I think this is where you hit the nail on the head. In marriage, as in any vocation, it’s all about providence and discernment. Luck isn’t an issue. It doesn’t matter who’s getting married, whether they share the same religion or not, marriage is not something to be taken lightly. That’s why I think the marriage prep courses that the Church mandates are such a fabulous idea–they’re designed to red flag any potential problems before the wedding.

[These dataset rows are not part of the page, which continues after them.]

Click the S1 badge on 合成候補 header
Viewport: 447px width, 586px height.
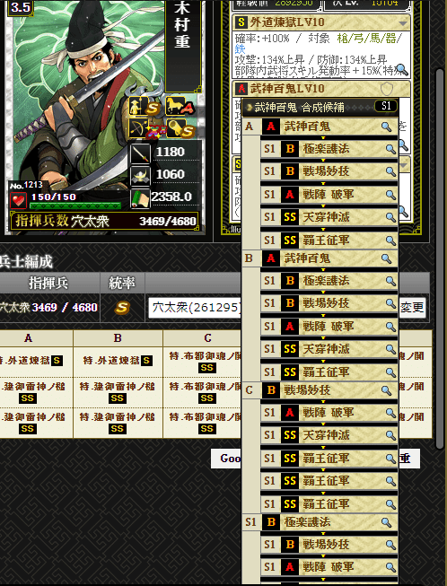386,106
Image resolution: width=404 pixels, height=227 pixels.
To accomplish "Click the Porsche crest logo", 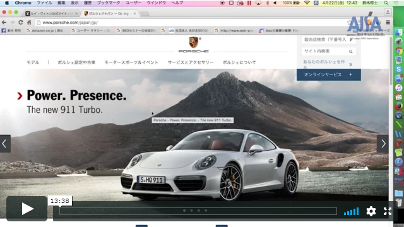I will (x=194, y=42).
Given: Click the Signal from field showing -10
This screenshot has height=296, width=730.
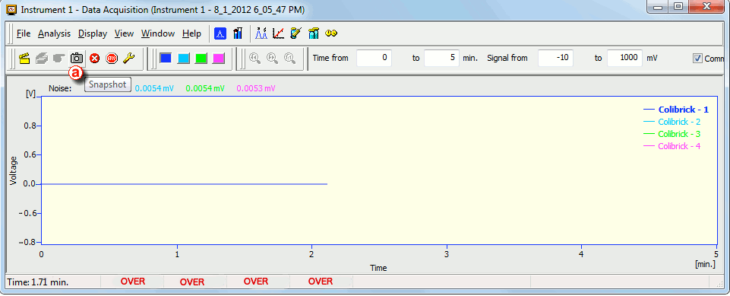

I appreciate that you can’t relate to what I say about “knowing” I’d marry my husband. All I ask is that you respect that, and I think you do. Every person has their way of getting through life. Mine’s a lot of prayer and the occasional kick in the pants by God (i.e. knowing what to do next).
 
Okok. I’ll just clarify 1 thing. Wasn’t trying to suggest that those who marry non-Catholics are lucky not to end in divorce (wasn’t being that drastic - I reckon knowing whether someone will be true to you or not is a matter of discernment not luck). But what may be more a case of luck is to not have extra problems relating to differences in religion, eg, disagreements on setting an example to children (or how to bring up children), arguments about religion (the same kind as you would have with a stranger), etc. Most difficulties in marriage, if they can’t be ‘solved’, can be simply put up with - but it just means that you might have additional problems on top of other difficulties of marriage that aren’t related to religion.
 
Everybody had interesting perspectives on this thread, it is really great that God is the divine artist and we are the canvass, painted in various colors and strokes. Where did you fit into the picture? It is more of a continuing family album. Merry Christmas to all.
 
BUMP

I married a non-Catholic. She was a non-practicing Jehovah Witness. She converted to the Catholic faith about a year afterward.